Néanmoins, une difficulté demeure. Comment faut-il procéder pour impliquer les multinationales ou leurs conseils d’administration dans cette recherche de Justice et de Paix, de Vérité et de Réconciliation, eu égard à leur participation (de près ou de loin) aux conflits récurrents dans sous-région des Grands Lacs africains ? L’instrumentalisation des seigneurs de la guerre par certains clients des multinationales citées dans les différents rapports des experts de l’ONU est un fait avéré. Il se pourrait qu’en créant des espaces de Justice et de Paix, les Grands Lacs en arrivent à élaborer des traités d’un commerce des ressources naturelles justes.

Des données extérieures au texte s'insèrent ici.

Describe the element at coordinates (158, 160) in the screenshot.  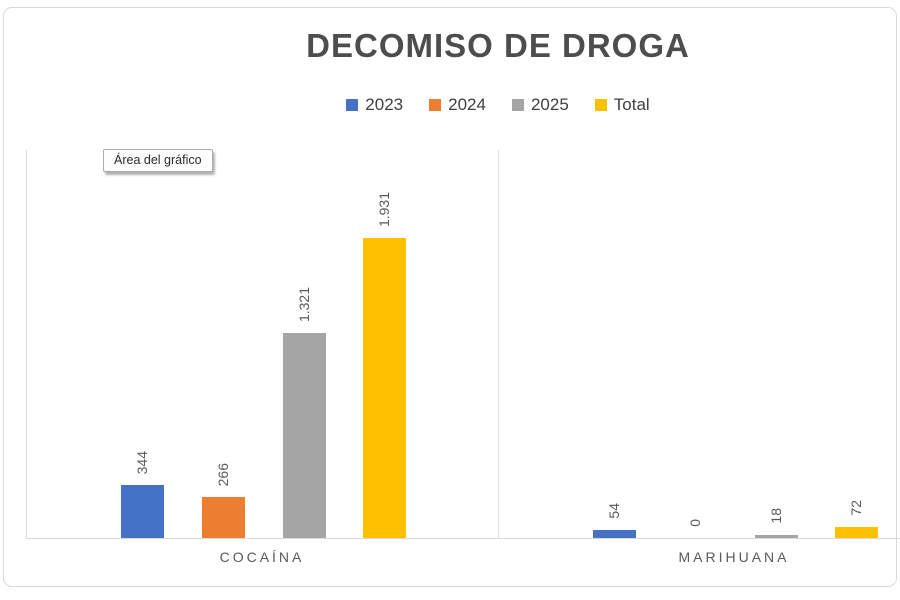
I see `chart-area-tooltip: Área del gráfico` at that location.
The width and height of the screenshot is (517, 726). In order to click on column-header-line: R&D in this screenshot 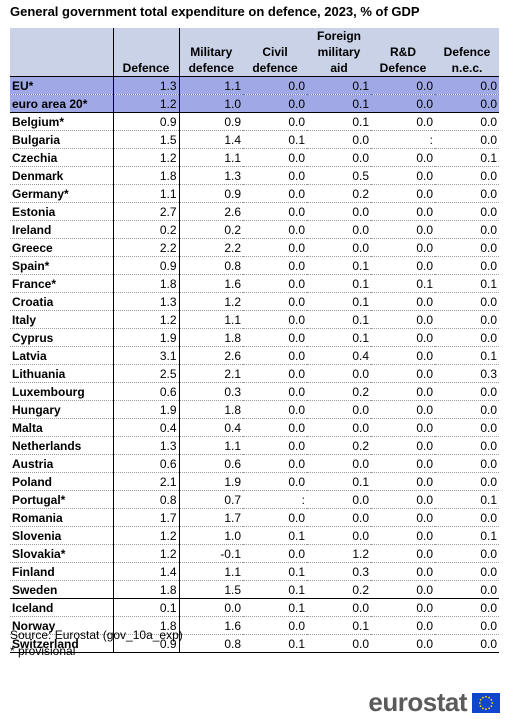, I will do `click(403, 52)`.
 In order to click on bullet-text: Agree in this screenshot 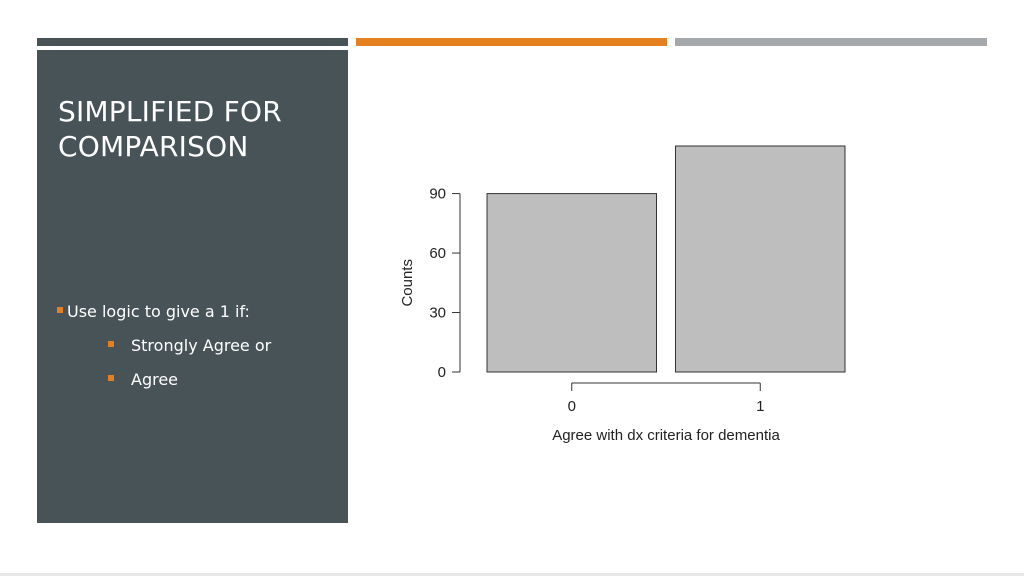, I will do `click(155, 380)`.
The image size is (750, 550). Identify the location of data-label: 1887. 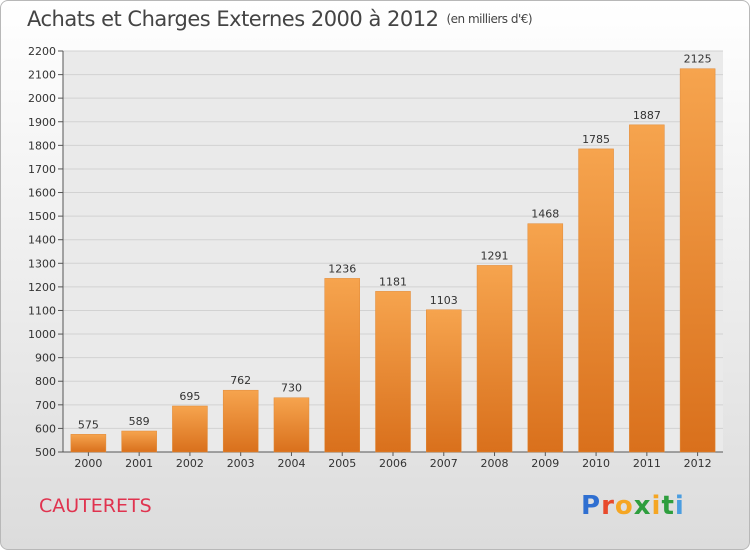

Peut-être qu’il serait nécessaire d’associer les conseils d’administration des multinationales  aux négociations et à la signature des traités de paix.

Une autre difficulté est celle liée  au soutien qu’apportent certains pays membres permanents du Conseil de sécurité à ceux des Grands Lacs  impliqués dans la guerre de basse intensité et de prédation contre la RDC.  Une  révision de la structure actuelle de l’ONU  et un établissement des traités d’interdépendance entre les peuples  pourraient, à court, moyen et long terme, contribuer à la Paix des cœurs  et des esprits en Afrique et dans le monde.

Avant toute chose, l’Afrique devrait penser à la création d’une ‘’fédération panafricaine pacifique’’. C’est-à-dire une zone de sécurité commune et  de ‘’paix perpétuelle’’ intégrant tous les pays africains dans le respect de la souveraineté de chaque Etat et fondée sur la coopération solidaire et complémentaire des forces de sécurité.